My blood pressure has gone down yo close to normal to the point that Dr d cut my carvedilol down to 6.25 mg. He used the bp records from my weekly spravato treatment I’ll dig them up.

Likely causes is that I am following protocol of aggressive rest plus became more consistent with fluids/salts. 1 liter with 1.5 mg sodium 2–3 times a day. I have also cut stimulants to 1 cup of coffee on waking and an aggressively treating anxiety per Dr d (clonazapan, spravato, esketamine).

Review article:

The prospects of the two-day cardiopulmonary exercise test (CPET) in ME/CFS patients: a meta-analysis.

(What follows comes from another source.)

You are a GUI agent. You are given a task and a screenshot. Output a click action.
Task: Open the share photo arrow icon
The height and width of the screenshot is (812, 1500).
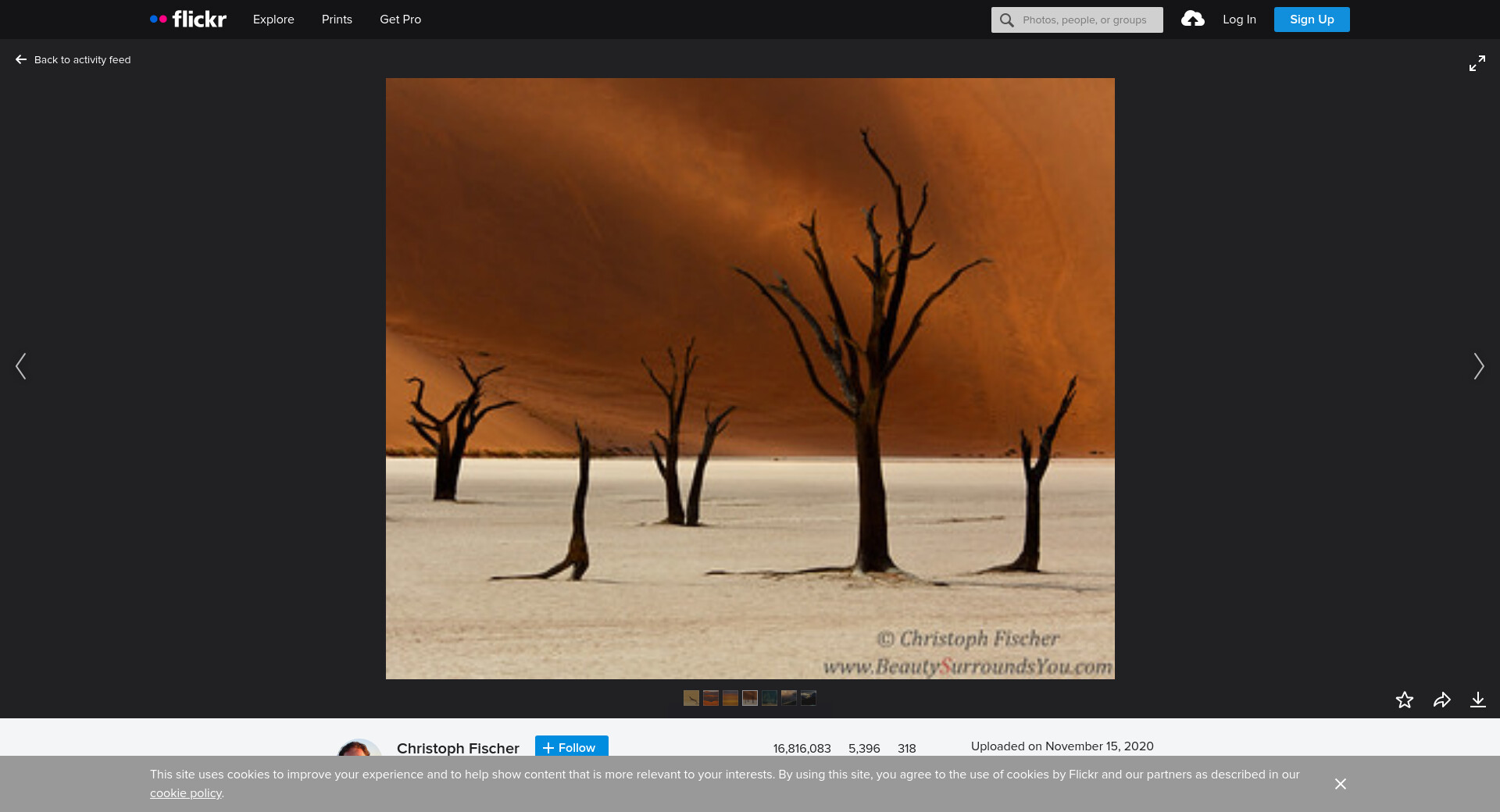tap(1441, 700)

The overall mean values of all parameters were lower on the 2nd day of the CPET than the 1st in ME/CFS patients, while it increased in the controls. From the meta-analysis, the difference between patients and controls was highly significant at Workload@VT (overall mean: −10.8 at Test 1 vs. −33.0 at Test 2, p < 0.05), which may reflect present the functional impairment associated with PEM.

Most recent study:

Time to recovery afterwards:

Results: There was a highly significant difference in judged recovery time (ME/CFS = 12.7 ± 1.2 d; CTL = 2.1 ± 0.2 d, mean ± s.e.m., Chi2 = 90.1, p < 0.0001). The range of ME/CFS patient recovery was 1 — 64 days, while the range in CTL was 1 — 10 days

I am referencing the protocol of the Stanford Chronic Fatigue Initiative

https://daveunderwood.medium.com/the-treatment-regime-for-me-cfs-from-the-world-class-stanford-me-cfs-initiative-as-of-november-ed172474052d

Lifestyle

Rest aggressively, never crash, expend 50% of available energy, resting means no cognitive or physical activity

Goal is zero crashes, which as a first goal I’m saying crashes requiring hospitalization and iv fluids. I still have crashes that effectively immobilize me.

Getting to this level is curtailing my activities to essential life activities and short minute long dance videos.

I document these on a TikTok feed with an activist bent

The idea is that someone can appear to be fit and active for short time periods while in fact being quite ill. I attempt to strongly refute any idea that severe functional limitations are a result of inactivity and severe kinesiophobia

Attached a side by side after and before.. a minor crash in which I simply need to lie down and not much else but without severe distress.

I could go on for some length… perhaps I should for my own records and for publication on medium.

This is all to say I think the one off ekg is very likely to have negative results. My (primary) problem is ME/CFS and I am no longer really looking for other explanations; they have been exhausted.

a. Do you still want the EKG? I’d basically be cancelling an ot appointment and going to the hospital… it is exertion but not more than I sometime do

b. Do you know if I can get anything resembling the two-day cardiopulmonary exercise test (CPET) at Rush or anywhere else in Chicago? Seemingly the technology is not exotic, the test evidence based, and the inquiry indicated by differential diagnosis.

I’m not in suspense but it would be helpful in my disability application as well as clinicians who haven’t studies my TikTok field. I can easily go on for thousands of words, medical records, and self-documenting videos (and perhaps should.. in fact I’m going to edit this into a medium post.